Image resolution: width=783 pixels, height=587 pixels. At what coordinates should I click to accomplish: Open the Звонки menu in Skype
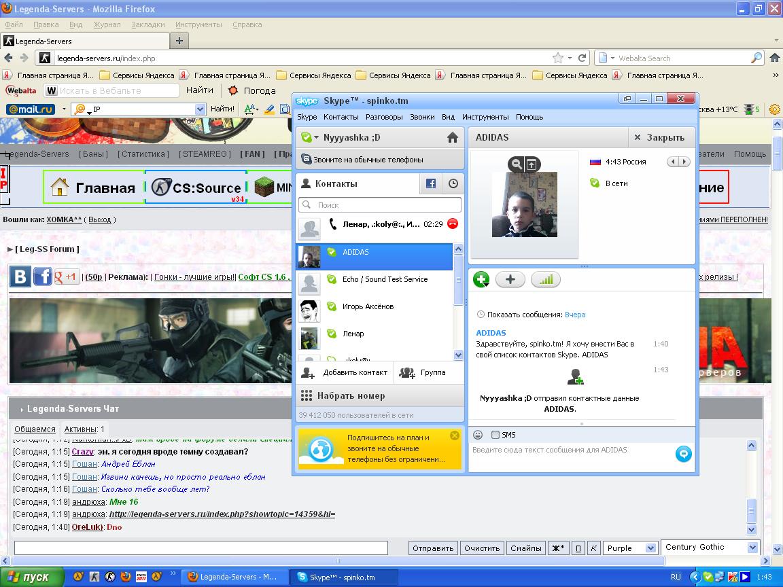click(x=422, y=117)
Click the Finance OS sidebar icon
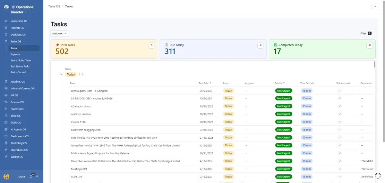This screenshot has height=183, width=385. click(x=6, y=102)
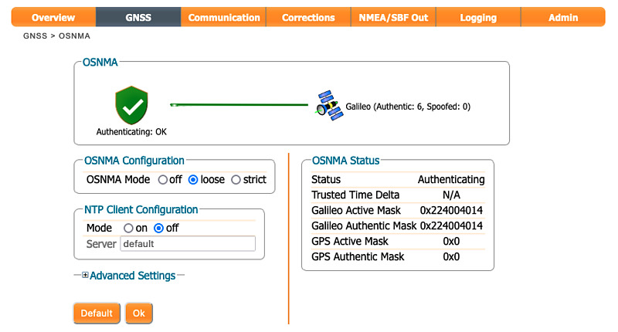
Task: Click the Ok button
Action: point(139,313)
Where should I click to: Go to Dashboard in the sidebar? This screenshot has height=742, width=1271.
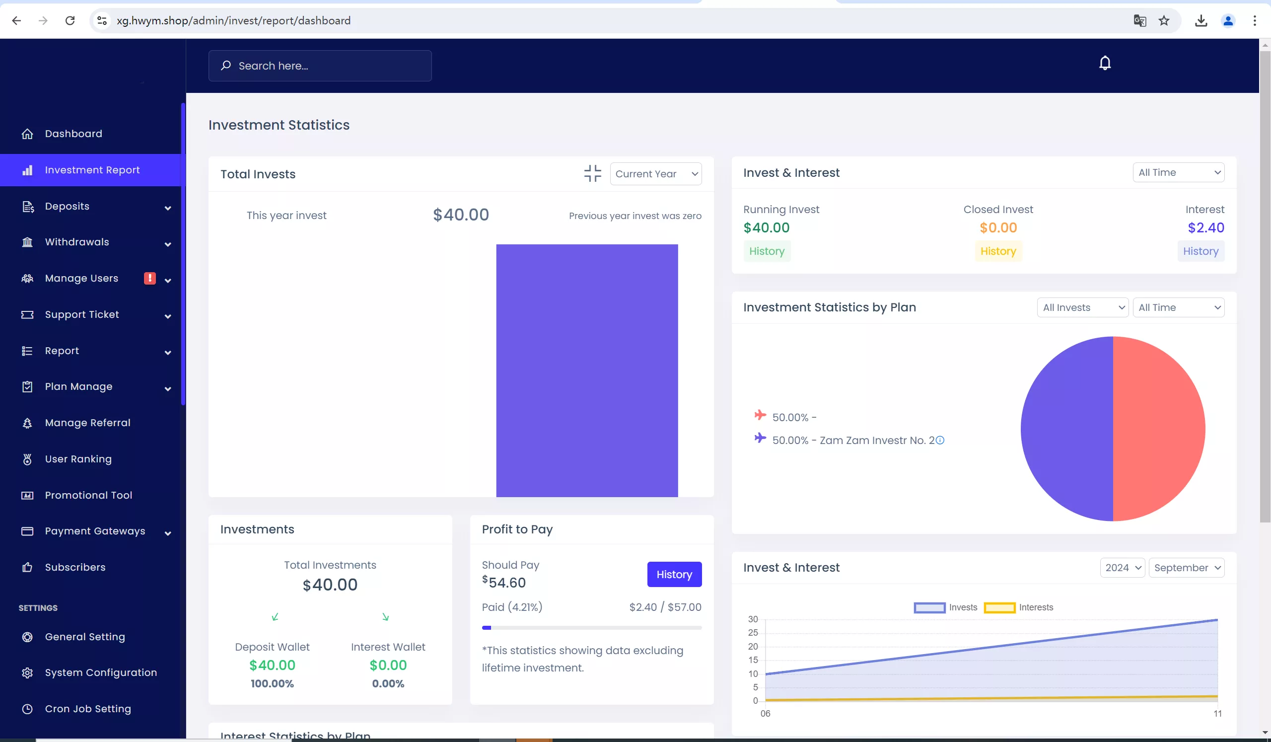tap(73, 134)
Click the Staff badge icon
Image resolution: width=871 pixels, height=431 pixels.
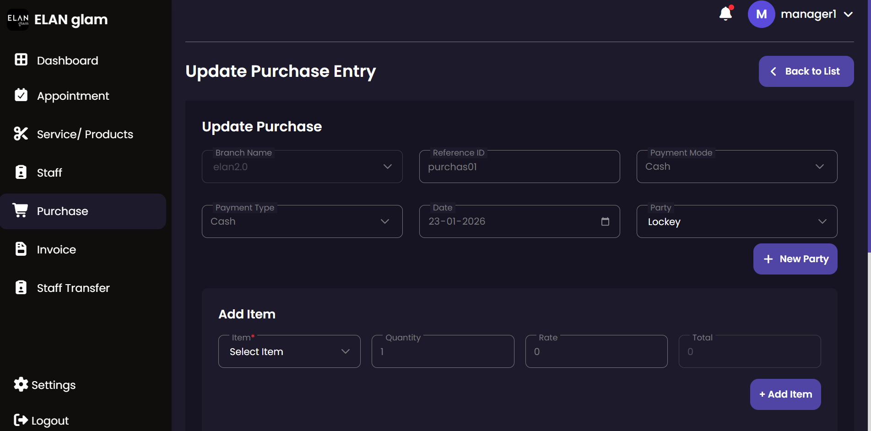tap(21, 172)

====================

Copy out the entire listing above word for word, leaving out the pictures.

Image resolution: width=783 pixels, height=587 pixels. At what coordinates should I click to accomplish: Open the Звонки menu in Skype
click(x=422, y=117)
Click the Finance OS sidebar icon
This screenshot has height=183, width=385. click(x=6, y=102)
Task: Click the Ok button
Action: point(139,313)
Where should I click to: Go to Dashboard in the sidebar? This screenshot has height=742, width=1271.
tap(73, 134)
Click the Staff badge icon
Image resolution: width=871 pixels, height=431 pixels.
tap(21, 172)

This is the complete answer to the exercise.